Information supplied ::

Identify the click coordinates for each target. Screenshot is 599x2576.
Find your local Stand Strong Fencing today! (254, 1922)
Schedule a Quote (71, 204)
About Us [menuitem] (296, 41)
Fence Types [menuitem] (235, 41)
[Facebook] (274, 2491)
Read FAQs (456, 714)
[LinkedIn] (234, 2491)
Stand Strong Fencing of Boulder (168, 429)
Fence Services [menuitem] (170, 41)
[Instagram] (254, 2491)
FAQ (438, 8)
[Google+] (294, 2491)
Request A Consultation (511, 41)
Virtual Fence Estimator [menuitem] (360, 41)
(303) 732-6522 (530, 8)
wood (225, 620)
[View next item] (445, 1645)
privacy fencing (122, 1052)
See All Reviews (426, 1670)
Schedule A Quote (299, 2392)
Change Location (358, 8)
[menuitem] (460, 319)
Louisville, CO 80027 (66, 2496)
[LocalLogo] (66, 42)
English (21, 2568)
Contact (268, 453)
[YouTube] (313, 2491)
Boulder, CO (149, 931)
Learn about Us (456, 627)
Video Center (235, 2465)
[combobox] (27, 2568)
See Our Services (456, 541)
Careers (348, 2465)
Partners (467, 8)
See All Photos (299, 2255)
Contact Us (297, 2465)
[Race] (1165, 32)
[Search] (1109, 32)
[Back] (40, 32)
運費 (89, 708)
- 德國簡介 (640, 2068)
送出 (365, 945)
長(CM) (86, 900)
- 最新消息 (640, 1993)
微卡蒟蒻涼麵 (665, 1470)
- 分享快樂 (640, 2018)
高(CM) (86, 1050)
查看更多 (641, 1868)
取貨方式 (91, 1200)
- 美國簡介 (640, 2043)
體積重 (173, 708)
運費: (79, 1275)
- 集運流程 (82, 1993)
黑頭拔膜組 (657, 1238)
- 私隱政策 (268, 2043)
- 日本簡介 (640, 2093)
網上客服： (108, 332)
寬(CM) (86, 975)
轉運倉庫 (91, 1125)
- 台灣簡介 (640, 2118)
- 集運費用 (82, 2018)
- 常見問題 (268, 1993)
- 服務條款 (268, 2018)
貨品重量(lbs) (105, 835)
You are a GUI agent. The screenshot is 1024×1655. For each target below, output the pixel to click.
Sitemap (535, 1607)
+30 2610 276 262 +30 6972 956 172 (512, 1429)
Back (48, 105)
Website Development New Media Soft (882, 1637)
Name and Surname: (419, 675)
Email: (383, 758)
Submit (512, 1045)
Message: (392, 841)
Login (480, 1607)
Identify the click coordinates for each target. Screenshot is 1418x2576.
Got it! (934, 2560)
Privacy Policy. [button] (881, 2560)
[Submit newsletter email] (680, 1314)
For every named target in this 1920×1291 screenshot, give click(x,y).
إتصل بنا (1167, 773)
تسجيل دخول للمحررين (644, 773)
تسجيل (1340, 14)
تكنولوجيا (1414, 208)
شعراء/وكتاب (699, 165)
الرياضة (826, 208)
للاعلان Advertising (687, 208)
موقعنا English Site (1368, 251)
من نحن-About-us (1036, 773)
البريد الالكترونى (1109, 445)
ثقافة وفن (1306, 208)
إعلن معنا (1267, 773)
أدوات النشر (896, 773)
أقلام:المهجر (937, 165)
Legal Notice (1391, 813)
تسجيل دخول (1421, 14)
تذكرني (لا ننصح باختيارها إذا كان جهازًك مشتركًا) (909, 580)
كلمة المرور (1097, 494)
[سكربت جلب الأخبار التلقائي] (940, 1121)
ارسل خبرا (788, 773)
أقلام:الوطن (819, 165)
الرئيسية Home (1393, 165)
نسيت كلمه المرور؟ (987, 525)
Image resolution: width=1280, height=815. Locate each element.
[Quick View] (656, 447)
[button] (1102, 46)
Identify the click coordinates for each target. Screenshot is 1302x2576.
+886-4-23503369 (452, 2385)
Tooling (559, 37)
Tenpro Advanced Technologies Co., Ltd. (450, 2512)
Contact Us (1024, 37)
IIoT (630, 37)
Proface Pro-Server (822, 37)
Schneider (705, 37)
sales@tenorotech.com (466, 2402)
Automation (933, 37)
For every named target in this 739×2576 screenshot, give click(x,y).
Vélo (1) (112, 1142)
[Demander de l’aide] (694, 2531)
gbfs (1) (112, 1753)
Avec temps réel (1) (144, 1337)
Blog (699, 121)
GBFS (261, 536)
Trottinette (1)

Task description ::
Please transcribe exactly the lines above from the line that has "查看更多 (641, 1868)" up to and including the line that has "Back (48, 105)"; no other line belongs in the answer.

Written solution ::
查看更多 (641, 1868)
取貨方式 (91, 1200)
- 美國簡介 (640, 2043)
體積重 (173, 708)
運費: (79, 1275)
- 集運流程 (82, 1993)
黑頭拔膜組 (657, 1238)
- 私隱政策 (268, 2043)
- 日本簡介 (640, 2093)
網上客服： (108, 332)
寬(CM) (86, 975)
轉運倉庫 (91, 1125)
- 台灣簡介 (640, 2118)
- 集運費用 (82, 2018)
- 常見問題 (268, 1993)
- 服務條款 (268, 2018)
貨品重量(lbs) (105, 835)
You are a GUI agent. The screenshot is 1024×1655. For each target below, output the pixel to click.
Sitemap (535, 1607)
+30 2610 276 262 +30 6972 956 172 (512, 1429)
Back (48, 105)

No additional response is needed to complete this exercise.